# BRANO DEL TESTO
▬▬▬▬▬▬

La Corte Penale Internazionale 20 anni dopo: è tempo di un nuovo patto

17 Lug, 2017 | Comunicati Stampa

Emma Bonino*, Roma, 17 luglio 2018

 

Nelle settimane di caldo soffocante trascorse a Roma nel 1998, durante gli intensi negoziati sullo Statuto di Roma per la creazione della Corte Penale Internazionale, Emma Bonino partecipava da un lato come rappresentante della Commissione europea, dall’altro simbolicamente accampata fuori la sede della FAO che ospitava i lavori, insieme ai militanti del Partito Radicale Transnazionale e degli altri attivisti che spingevano, come recitava un enorme striscione, “per risultati concreti”.

Il Tribunale Penale Internazionale per l’ex Yogoslavia era appena stato istituito e Emma Bonino, fondatrice di Non c’è Pace senza Giustizia, insieme a Marco Pannella, Robert Badinter, Ben Ferencz, Cherif Bassiouni e molti altri, capirono che i tempi erano maturi per spostare gli obiettivi della campagna verso una giurisdizione penale internazionale permanente.

A vent’anni di distanza, è un buon momento per chiederci “Oggi, nel 2018, siamo dove vent’anni fa ci saremmo aspettati di essere?”.
Non è una domanda semplice e non ha una risposta semplice. In un certo senso, sì. Pensavamo che l’adozione dello Statuto di Roma avrebbe improvvisamente significato che tutti avevano la volontà politica di rispettare e applicare il diritto internazionale umanitario, i diritti umani e il diritto penale? No, non lo pensavamo.
Pensavamo che l’esistenza della Corte avrebbe messo fine ai crimini di guerra, ai crimini contro l’umanità e ai genocidi? Certamente no.
Pensavamo che quando la Corte avesse iniziato il suo lavoro sarebbe stata una navigazione tranquilla, con i colpevoli incriminati e le vittime risarcite? No, non pensavamo neanche questo.

Con tutte le sue promesse, sapevamo e tuttora sappiamo che la Corte di per sé non può porre fine ai crimini di guerra, contro l’umanità e ai genocidi. Tanto meno può essere la soluzione per questioni ancora più grandi, come la pace, la riconciliazione, lo stato di diritto e la ricostruzione. Quindi, in questo senso, siamo dove pensavamo di essere, con tutte queste sfide che continuano ad essere di fondamentale importanza e continuano a richiedere soluzioni innovative.

▬▬▬▬▬▬

# ESTRATTO DEI DATI
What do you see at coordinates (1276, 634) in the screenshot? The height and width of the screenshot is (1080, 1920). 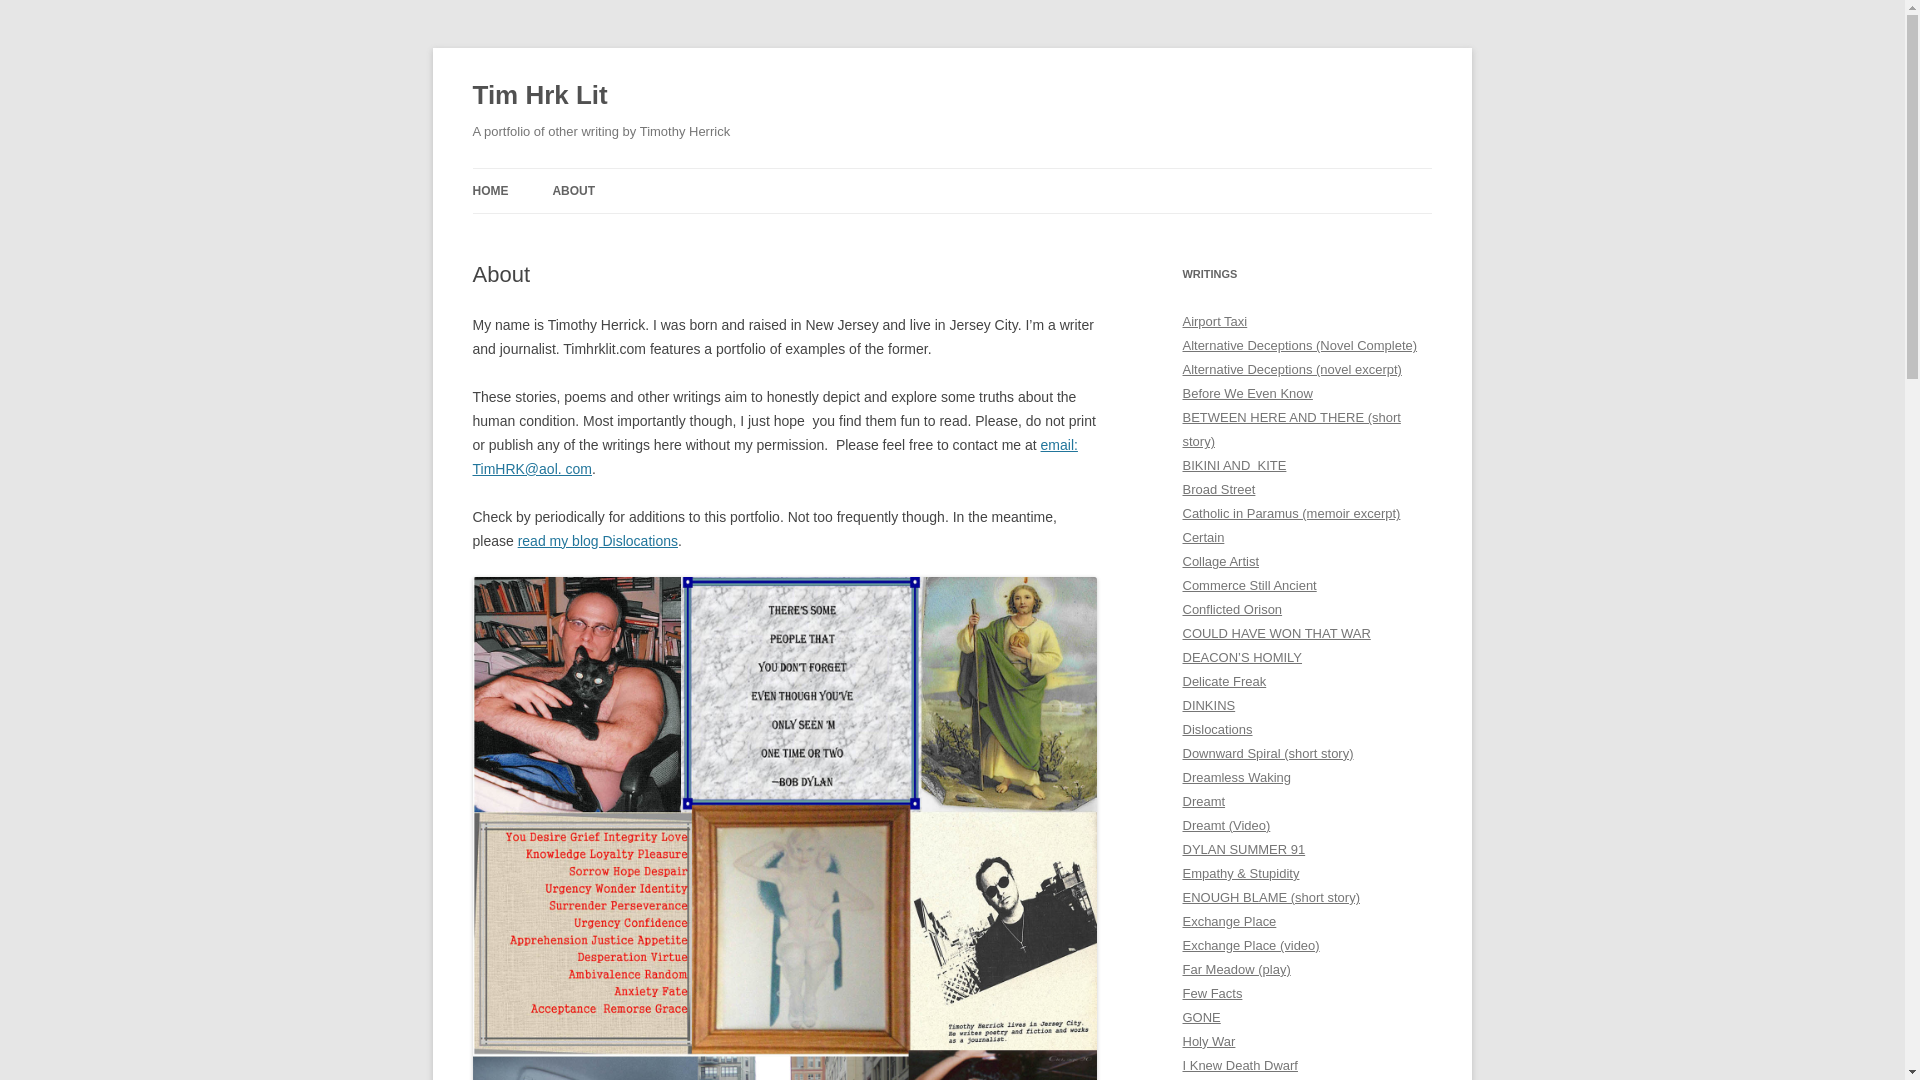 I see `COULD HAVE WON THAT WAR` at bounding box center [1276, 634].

▬▬▬▬▬▬

# DA SVOLGERE
A - Secondo il testo sulla Corte Penale Internazionale, quale sede ospitava i negoziati sullo Statuto di Roma nel 1998?
B - Indichi se ciascuna delle seguenti affermazioni concorda con il testo sulla Corte Penale Internazionale, citando fedelmente le parole decisive: (i) Emma Bonino partecipò ai negoziati come rappresentante della Commissione europea; (ii) si riteneva che l'esistenza della Corte avrebbe messo fine ai crimini di guerra, ai crimini contro l'umanità e ai genocidi; (iii) il Tribunale Penale Internazionale per l'ex Iugoslavia venne istituito dopo l'adozione dello Statuto di Roma.
C - Prosegua il testo sulla Corte Penale Internazionale a partire dalla sua ultima frase.

# RISPOSTE AI COMPITI
A - La sede della FAO a Roma.

B -
(i) Sì: «come rappresentante della Commissione europea».
(ii) No: «Pensavamo che l’esistenza della Corte avrebbe messo fine ai crimini di guerra, ai crimini contro l’umanità e ai genocidi? Certamente no.»
(iii) No: «era appena stato istituito».

C -
Per altri versi però non siamo dove pensavamo di arrivare. Nel 1998, non abbiamo mai pensato che lo Statuto di Roma potesse entrare in vigore così rapidamente. Dopo la firma dello Statuto, sapevamo che sarebbe stato difficile farlo entrare in vigore, ma siccome lo credevamo possibile, abbiamo proseguito la nostra campagna per raggiungere rapidamente la ratifica, sensibilizzando governi e opinione pubblica in tutto il mondo. Ci siamo riusciti, mai immaginando che questo duro e complesso lavoro avrebbe portato i suoi frutti in meno di 4 anni. E non avevamo mai pensato neppure di assistere alla “corsa” alla ratifica dell’aprile del 2002 – con dieci Stati che fecero a gara per essere tra i “primi 60 a ratificare” – che il 1 ° luglio 2002 consentì l’entrata in vigore dello Statuto.

Oggi, nel 2018, percepiamo un sentimento molto diverso. Uno Stato (il Burundi) si è ritirato dallo Statuto, un altro (le Filippine) lo farà all’inizio del prossimo anno, altri due (Sud Africa e Gambia) sono stati sul punto di farlo.

Siamo consapevoli che una certa disaffezione, oltre al diverso clima che si respira a livello internazionale, è dovuta anche ad un funzionamento non ottimale della Corte stessa.
D’altro canto, è necessario che la comunità internazionale compia uno sforzo maggiore per sostenere la Corte. Il Consiglio di sicurezza dovrebbe fare di più per affrontare la “non-cooperazione”, per esempio intervenendo quando i latitanti, secondo la Corte, trovano accoglienza negli Stati Parte.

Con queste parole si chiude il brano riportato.